交渉が重要であることは、多くの人が少なくとも理屈では理解している。記事を読み、統計を耳にし、自分のために声を上げる重要性を語るポッドキャストにも、うなずいたことがあるかもしれない。だが、その瞬間が訪れる——内定提示、契約更新、いつの間にか仕事量が倍になったことを上司と話す場面——そこで彼らは何も言わない。
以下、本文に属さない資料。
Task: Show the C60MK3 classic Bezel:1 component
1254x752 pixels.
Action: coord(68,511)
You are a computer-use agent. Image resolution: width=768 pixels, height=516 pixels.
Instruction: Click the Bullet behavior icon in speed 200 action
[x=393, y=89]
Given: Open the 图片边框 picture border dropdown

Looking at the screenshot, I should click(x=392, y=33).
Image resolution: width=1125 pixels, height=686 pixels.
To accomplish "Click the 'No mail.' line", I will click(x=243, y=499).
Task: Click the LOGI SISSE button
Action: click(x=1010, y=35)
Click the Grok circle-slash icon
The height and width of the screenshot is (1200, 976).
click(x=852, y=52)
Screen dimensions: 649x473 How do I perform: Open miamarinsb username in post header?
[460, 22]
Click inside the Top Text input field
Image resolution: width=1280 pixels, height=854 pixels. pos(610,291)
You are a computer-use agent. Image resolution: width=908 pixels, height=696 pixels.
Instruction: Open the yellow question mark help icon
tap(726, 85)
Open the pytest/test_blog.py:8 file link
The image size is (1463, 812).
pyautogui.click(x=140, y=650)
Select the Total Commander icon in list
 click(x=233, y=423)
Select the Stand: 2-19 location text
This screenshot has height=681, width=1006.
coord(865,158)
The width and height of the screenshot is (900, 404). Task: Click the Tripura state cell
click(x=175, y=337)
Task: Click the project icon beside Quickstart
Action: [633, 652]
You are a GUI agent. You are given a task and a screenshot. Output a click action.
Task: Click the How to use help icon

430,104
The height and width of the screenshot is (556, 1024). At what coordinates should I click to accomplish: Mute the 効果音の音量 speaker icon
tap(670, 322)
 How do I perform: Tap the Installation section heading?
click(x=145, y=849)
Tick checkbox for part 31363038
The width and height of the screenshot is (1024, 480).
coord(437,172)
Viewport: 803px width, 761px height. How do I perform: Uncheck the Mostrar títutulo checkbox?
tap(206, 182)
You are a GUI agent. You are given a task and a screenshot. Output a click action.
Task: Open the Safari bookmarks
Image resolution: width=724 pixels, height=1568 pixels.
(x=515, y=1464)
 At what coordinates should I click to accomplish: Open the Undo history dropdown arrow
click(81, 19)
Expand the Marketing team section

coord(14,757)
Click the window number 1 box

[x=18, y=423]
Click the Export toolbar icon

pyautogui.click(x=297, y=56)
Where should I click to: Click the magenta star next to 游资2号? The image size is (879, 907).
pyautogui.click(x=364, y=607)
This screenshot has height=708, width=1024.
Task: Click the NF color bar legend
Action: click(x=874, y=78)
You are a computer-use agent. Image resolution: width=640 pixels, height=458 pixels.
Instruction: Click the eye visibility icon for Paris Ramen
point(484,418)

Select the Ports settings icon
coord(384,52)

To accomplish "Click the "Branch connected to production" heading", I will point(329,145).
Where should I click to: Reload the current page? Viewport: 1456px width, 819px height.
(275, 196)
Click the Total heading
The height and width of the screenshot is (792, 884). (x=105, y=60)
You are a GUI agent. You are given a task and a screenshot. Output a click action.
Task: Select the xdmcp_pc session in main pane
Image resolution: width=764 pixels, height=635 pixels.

このギャップを長年観察してきて、パターンは明確になった。問題はほとんどの場合、戦略にあるのではない。マインドセットにある。
利他主義の罠
この傾向が最も顕著に現れるのが医療の世界である。医師は患者のためにすべてを捧げるよう、何年もかけて訓練される。これは欠点ではない。優れた医師を優れた医師たらしめる資質でもある。しかし、いつの間にかその献身性が武器として利用されるようになる。医療システムは医師に対し、求められる前から1時間早く回診の準備をし、増え続ける業務量も不平を言わずに引き受けるよう条件づける。「医師とはそういうものだ」からだ。
結果として生まれるのは、「ノー」と言えない労働力である。勇気がないからではない。その言葉自体が、自分のアイデンティティを裏切る行為のように感じられるからだ。
すべてを変えるリフレームがある。持続可能な労働条件を求めることは利己的ではない。キャリアを長く続けるために必要なことだ。毎年、医師労働力のおよそ10%が医療現場を去り、女性医師の40%が研修修了後最初の6年以内に勤務を減らすか、完全に離職するという数字を見れば、現実は厳しい。45歳で燃え尽きた医師は、誰の役にも立たない。長いキャリアの時間軸で見れば、医師ができる最も利他的な行為は、仕事を続けられる条件を守ることである。
この論理は医療に限らない。仕事を単なる職ではなく「使命」と捉える人は、誰もが同じ罠に陥りうる。仕事への愛情が、ほかの場面では到底受け入れられない条件を受け入れる理由になってしまう。
アイデンティティの問題
2つ目のマインドセットの障壁は、より微妙だが、おそらくより強力である。それは固定化されたアイデンティティだ。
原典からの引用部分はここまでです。